Elizabeth was educated at boarding schools in Stone, Oulton and Codsall. Stone convent workshop produced fine needlework and it is possible that she learned embroidery skills there. Elizabeth married Thomas Wardle in 1857 at St Edward’s Parish Church, Leek and bore him 14 children although only nine survived infancy.

The first known embroideries by Elizabeth Wardle were made for her local church in Cheddleton in c.1864.  They were followed by exquisite items of needlework for churches throughout the region. She worked on designs by Norman Shaw for his commission at Meerbrook in 1873 and also stitched a frontal designed by John D. Sedding for St Luke’s Church, Leek.

When with Thomas she founded the Leek School of Embroidery and the Embroidery Society 1879-80, she had already earned a reputation as a fine needlewoman.
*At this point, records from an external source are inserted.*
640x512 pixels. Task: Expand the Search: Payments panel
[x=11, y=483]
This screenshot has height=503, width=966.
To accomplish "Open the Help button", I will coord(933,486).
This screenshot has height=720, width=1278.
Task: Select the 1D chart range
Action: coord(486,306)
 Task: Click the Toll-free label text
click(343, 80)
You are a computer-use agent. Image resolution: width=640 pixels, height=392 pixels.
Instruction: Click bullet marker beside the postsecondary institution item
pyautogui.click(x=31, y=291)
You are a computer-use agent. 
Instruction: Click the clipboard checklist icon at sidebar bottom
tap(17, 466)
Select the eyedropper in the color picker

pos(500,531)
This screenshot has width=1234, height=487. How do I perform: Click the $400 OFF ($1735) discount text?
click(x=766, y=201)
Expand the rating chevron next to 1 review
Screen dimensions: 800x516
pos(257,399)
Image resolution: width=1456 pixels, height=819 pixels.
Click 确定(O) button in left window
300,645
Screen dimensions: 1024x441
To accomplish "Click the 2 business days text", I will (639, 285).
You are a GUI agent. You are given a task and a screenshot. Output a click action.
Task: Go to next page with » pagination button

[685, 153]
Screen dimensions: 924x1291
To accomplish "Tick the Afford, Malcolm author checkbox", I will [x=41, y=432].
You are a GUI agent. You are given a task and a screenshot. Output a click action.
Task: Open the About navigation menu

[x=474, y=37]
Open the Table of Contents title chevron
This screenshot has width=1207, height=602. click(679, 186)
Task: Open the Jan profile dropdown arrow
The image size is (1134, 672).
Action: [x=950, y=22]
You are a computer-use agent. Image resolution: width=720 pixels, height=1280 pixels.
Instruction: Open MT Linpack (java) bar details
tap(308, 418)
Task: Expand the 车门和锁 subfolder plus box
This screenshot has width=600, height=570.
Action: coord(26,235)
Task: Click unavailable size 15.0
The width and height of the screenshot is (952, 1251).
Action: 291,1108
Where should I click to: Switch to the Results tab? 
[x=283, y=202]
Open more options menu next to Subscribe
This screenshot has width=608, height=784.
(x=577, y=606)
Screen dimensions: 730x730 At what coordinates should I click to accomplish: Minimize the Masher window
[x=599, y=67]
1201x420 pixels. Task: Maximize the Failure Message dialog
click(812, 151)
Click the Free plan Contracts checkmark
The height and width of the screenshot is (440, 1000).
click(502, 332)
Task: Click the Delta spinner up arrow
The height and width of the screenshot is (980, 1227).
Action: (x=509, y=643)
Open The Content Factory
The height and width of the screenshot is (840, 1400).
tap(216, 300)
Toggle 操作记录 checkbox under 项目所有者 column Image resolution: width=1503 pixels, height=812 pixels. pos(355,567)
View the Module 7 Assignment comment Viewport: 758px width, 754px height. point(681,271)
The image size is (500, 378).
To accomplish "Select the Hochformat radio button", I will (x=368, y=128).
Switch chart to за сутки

Her artistic, needlework and organisational skills came together when she formed the Society. She was able to pass on her skills to local women through the School of Embroidery. She was noted for her ability to interpret architect’s designs for needlework and for her creative ability to devise subtle colour combinations; a feature of Leek embroideries. She was particularly skilled at stitching flesh work, a demanding aspect of figurative compositions. Under her direction the Society exhibited in major international events and was highly praised.

Amongst other things Elizabeth Wardle worked for local charities and in [1891] produced a cookery book.